## WHAT YOU HAVE TO DO
Begin at the line with "The width and height of the screenshot is (800, 879)." and output every line through the end of the records, exactly as given. Omit pictures.

(Records from a dataset)
------------------------------------
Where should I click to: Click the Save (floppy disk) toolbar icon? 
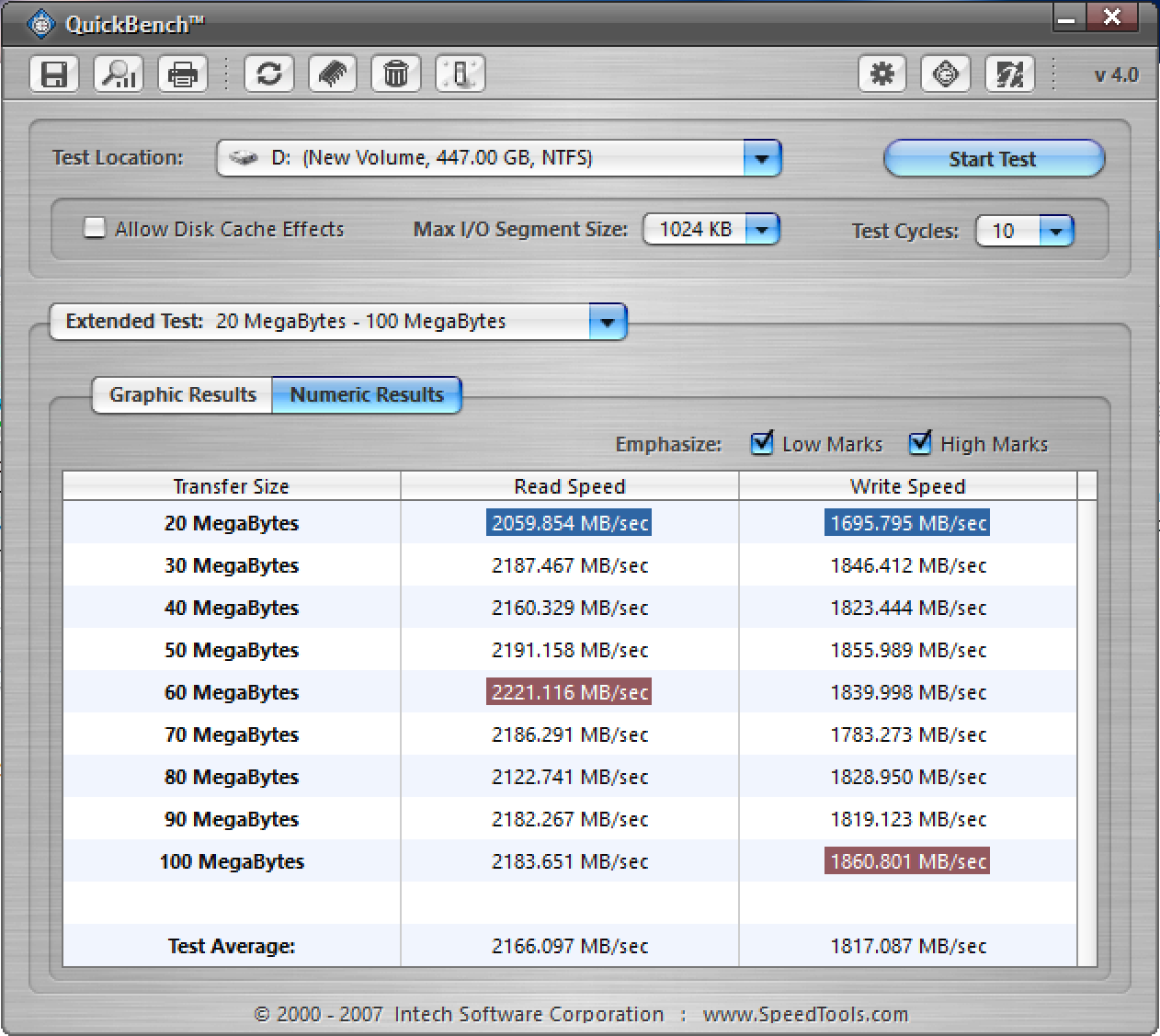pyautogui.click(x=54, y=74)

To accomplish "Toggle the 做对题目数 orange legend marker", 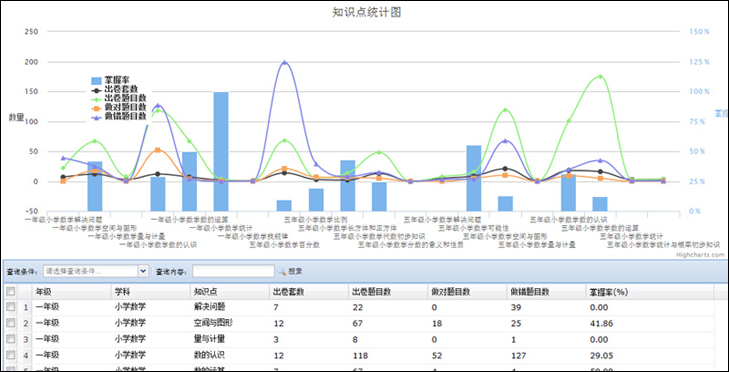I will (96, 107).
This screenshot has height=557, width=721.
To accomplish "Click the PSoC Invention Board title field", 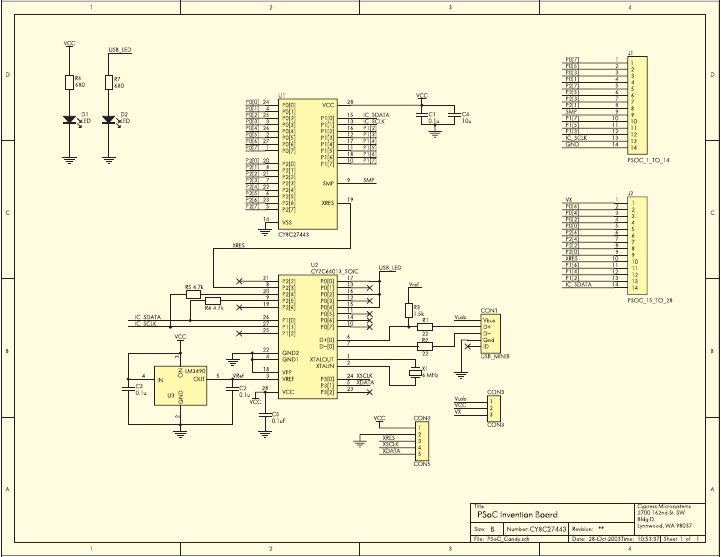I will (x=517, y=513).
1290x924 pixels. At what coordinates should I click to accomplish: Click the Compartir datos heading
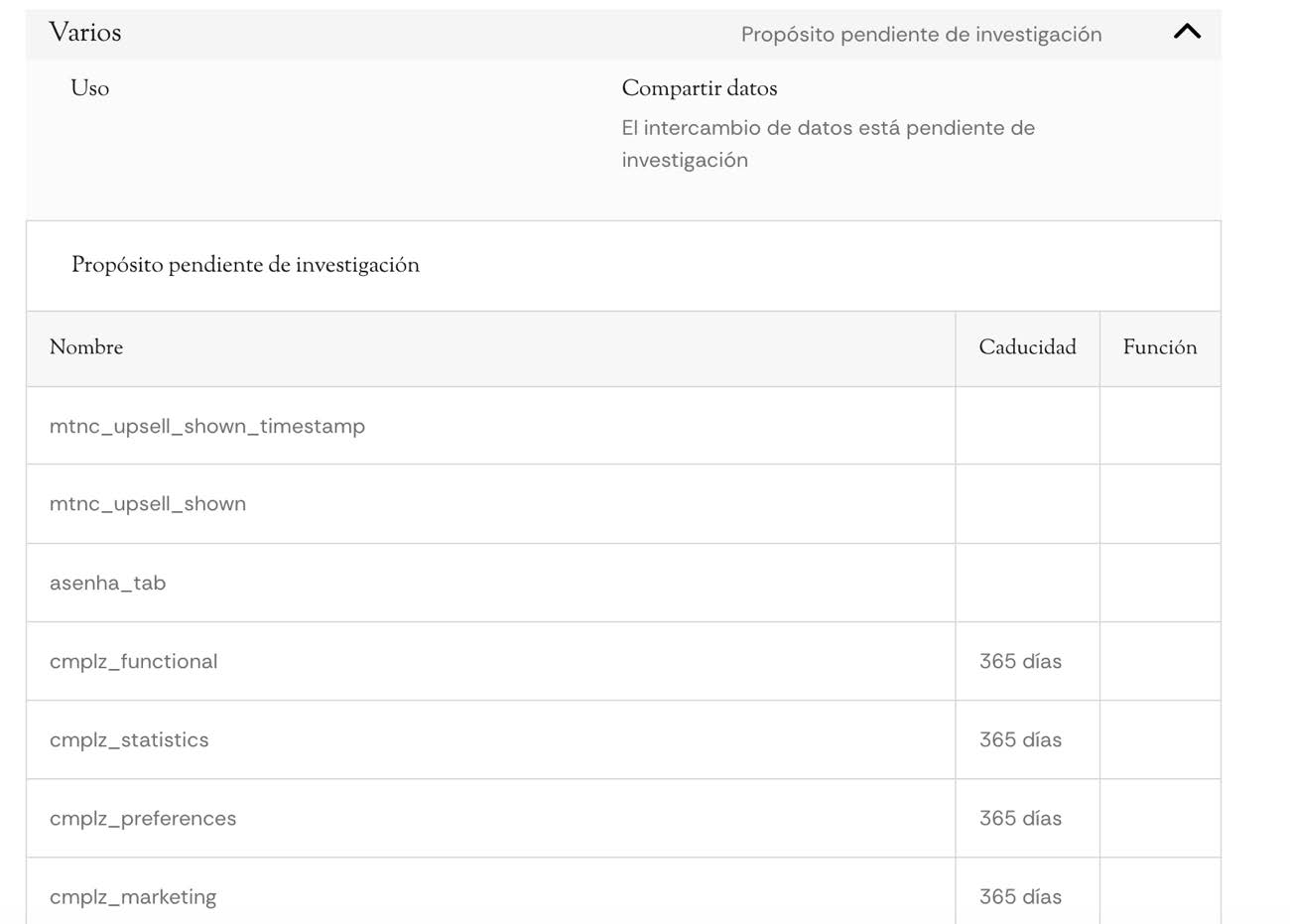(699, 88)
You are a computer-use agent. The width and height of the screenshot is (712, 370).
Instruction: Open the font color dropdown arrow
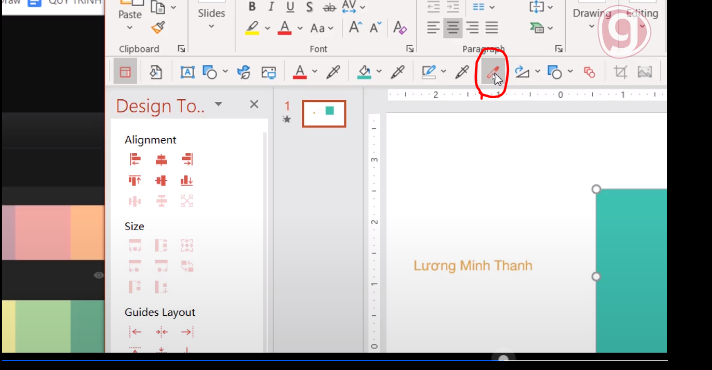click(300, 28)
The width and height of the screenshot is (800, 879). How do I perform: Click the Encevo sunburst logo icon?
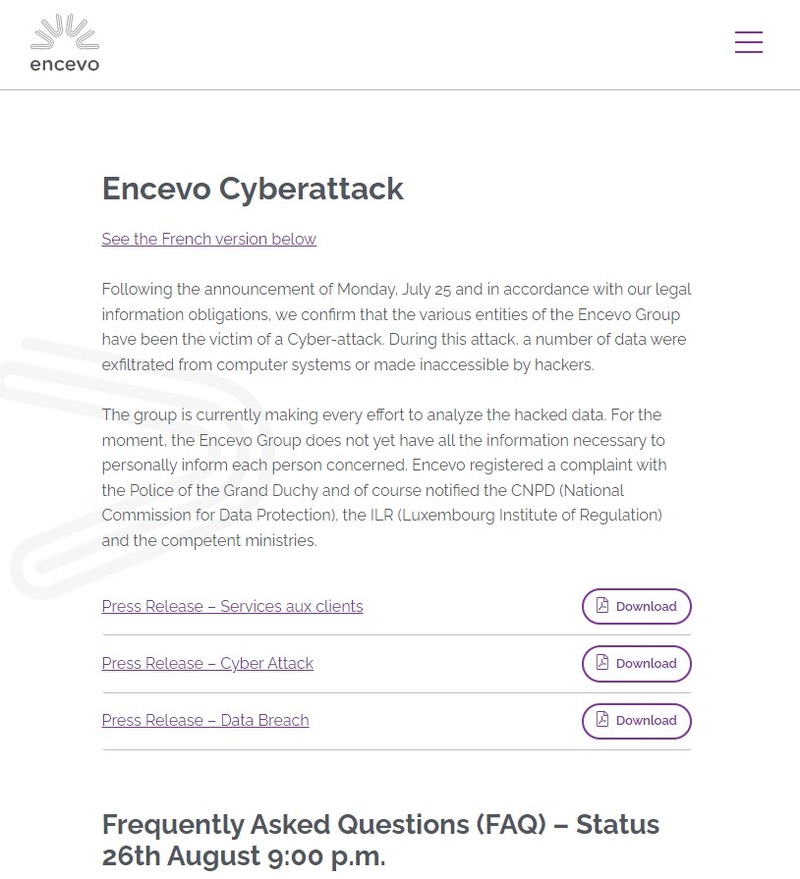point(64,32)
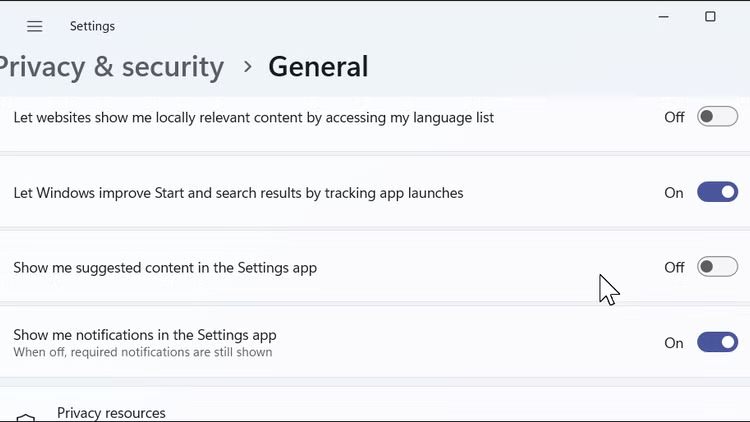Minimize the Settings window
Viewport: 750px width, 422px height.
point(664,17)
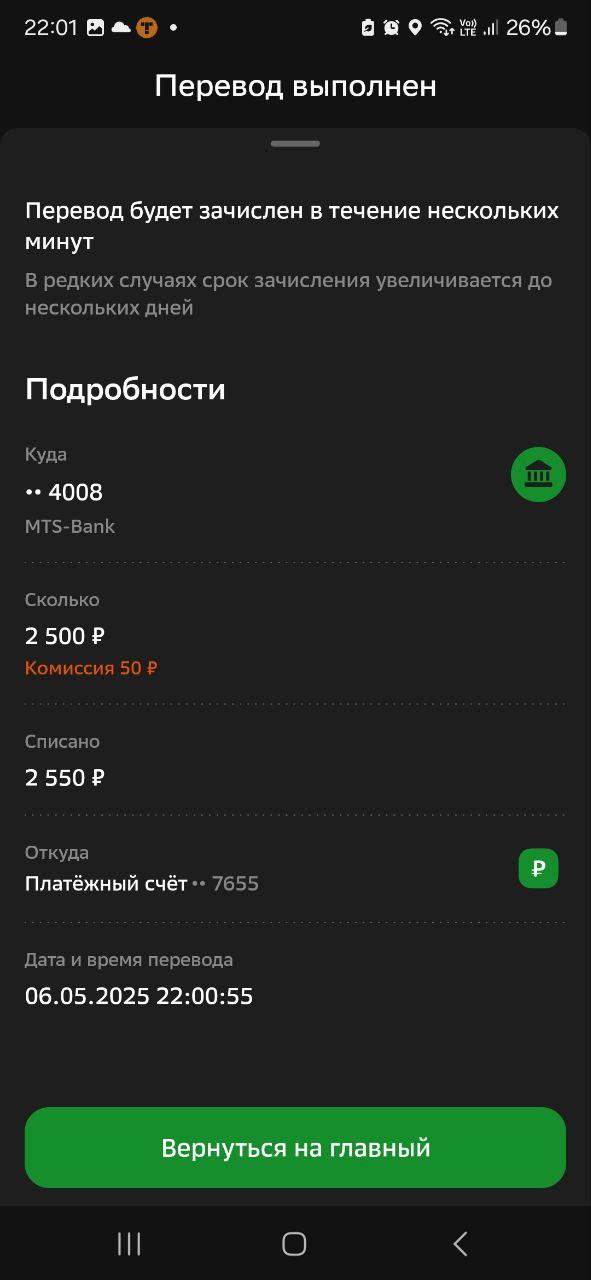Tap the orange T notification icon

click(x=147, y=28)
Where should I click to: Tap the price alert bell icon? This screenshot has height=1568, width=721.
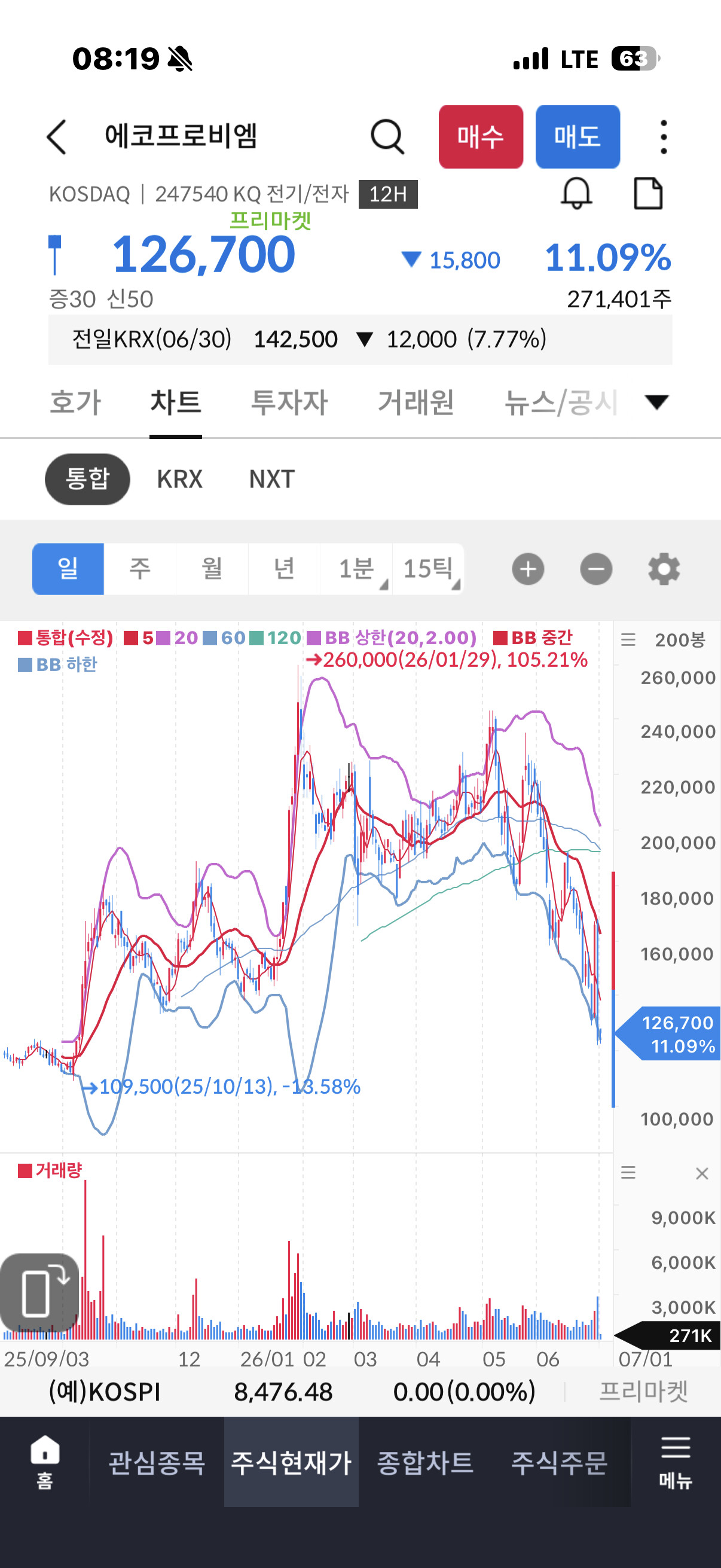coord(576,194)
------------------------------------
## PROBLEM SOLUTION
The width and height of the screenshot is (800, 879). How do I perform: Click the Encevo sunburst logo icon?
point(64,32)
Minimize the Settings window
Viewport: 750px width, 422px height.
point(664,17)
Tap the orange T notification icon

click(x=147, y=28)
Where should I click to: Tap the price alert bell icon? This screenshot has height=1568, width=721.
coord(576,194)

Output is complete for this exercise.